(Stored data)
──────

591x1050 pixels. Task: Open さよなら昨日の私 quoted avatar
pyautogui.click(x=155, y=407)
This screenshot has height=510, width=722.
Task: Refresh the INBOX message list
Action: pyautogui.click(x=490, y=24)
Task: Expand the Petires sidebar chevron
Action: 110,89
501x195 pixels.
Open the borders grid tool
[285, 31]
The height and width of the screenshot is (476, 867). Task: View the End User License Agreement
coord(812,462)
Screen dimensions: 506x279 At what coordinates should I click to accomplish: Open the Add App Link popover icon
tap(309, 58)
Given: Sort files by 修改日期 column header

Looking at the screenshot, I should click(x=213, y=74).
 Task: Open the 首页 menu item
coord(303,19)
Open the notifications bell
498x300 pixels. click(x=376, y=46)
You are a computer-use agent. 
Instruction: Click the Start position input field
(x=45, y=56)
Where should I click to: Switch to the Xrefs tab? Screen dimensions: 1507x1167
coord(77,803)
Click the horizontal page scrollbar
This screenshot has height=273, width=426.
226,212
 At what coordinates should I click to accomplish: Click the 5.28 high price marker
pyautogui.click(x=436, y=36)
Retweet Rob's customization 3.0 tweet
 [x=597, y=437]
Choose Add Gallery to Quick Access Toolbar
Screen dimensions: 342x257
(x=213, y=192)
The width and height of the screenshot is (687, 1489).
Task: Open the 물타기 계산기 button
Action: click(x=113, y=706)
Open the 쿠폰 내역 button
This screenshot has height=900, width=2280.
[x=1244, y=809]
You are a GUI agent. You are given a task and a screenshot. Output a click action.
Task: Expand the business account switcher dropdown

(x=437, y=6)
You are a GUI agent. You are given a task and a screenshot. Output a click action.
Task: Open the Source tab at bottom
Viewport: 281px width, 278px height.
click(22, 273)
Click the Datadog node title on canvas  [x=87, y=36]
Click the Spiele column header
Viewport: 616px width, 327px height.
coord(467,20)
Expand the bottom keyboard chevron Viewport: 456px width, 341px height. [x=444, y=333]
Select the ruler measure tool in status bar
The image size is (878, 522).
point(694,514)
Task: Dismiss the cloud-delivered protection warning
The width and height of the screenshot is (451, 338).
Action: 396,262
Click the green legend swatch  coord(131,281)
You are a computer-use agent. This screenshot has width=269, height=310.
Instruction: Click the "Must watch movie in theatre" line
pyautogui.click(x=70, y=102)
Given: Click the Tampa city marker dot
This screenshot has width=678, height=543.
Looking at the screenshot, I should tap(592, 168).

──────

INSTRUCTIONS TO FOLLOW:
All the lines above must be output exactly, with none omitted.

EXERCISE RESULT:
591x1050 pixels. Task: Open さよなら昨日の私 quoted avatar
pyautogui.click(x=155, y=407)
This screenshot has height=510, width=722.
Task: Refresh the INBOX message list
Action: pyautogui.click(x=490, y=24)
Task: Expand the Petires sidebar chevron
Action: 110,89
501x195 pixels.
Open the borders grid tool
[285, 31]
The height and width of the screenshot is (476, 867). Task: View the End User License Agreement
coord(812,462)
Screen dimensions: 506x279 At what coordinates should I click to accomplish: Open the Add App Link popover icon
tap(309, 58)
Given: Sort files by 修改日期 column header

Looking at the screenshot, I should click(x=213, y=74).
 Task: Open the 首页 menu item
coord(303,19)
Open the notifications bell
498x300 pixels. click(x=376, y=46)
You are a computer-use agent. 
Instruction: Click the Start position input field
(x=45, y=56)
Where should I click to: Switch to the Xrefs tab? Screen dimensions: 1507x1167
coord(77,803)
Click the horizontal page scrollbar
This screenshot has height=273, width=426.
226,212
 At what coordinates should I click to accomplish: Click the 5.28 high price marker
pyautogui.click(x=436, y=36)
Retweet Rob's customization 3.0 tweet
 [x=597, y=437]
Choose Add Gallery to Quick Access Toolbar
Screen dimensions: 342x257
(x=213, y=192)
The width and height of the screenshot is (687, 1489).
Task: Open the 물타기 계산기 button
Action: click(x=113, y=706)
Open the 쿠폰 내역 button
This screenshot has height=900, width=2280.
[x=1244, y=809]
You are a GUI agent. You are given a task and a screenshot. Output a click action.
Task: Expand the business account switcher dropdown

(x=437, y=6)
You are a GUI agent. You are given a task and a screenshot. Output a click action.
Task: Open the Source tab at bottom
Viewport: 281px width, 278px height.
click(22, 273)
Click the Datadog node title on canvas  [x=87, y=36]
Click the Spiele column header
Viewport: 616px width, 327px height.
coord(467,20)
Expand the bottom keyboard chevron Viewport: 456px width, 341px height. [x=444, y=333]
Select the ruler measure tool in status bar
The image size is (878, 522).
point(694,514)
Task: Dismiss the cloud-delivered protection warning
The width and height of the screenshot is (451, 338).
Action: 396,262
Click the green legend swatch  coord(131,281)
You are a computer-use agent. This screenshot has width=269, height=310.
Instruction: Click the "Must watch movie in theatre" line
pyautogui.click(x=70, y=102)
Given: Click the Tampa city marker dot
This screenshot has width=678, height=543.
Looking at the screenshot, I should tap(592, 168).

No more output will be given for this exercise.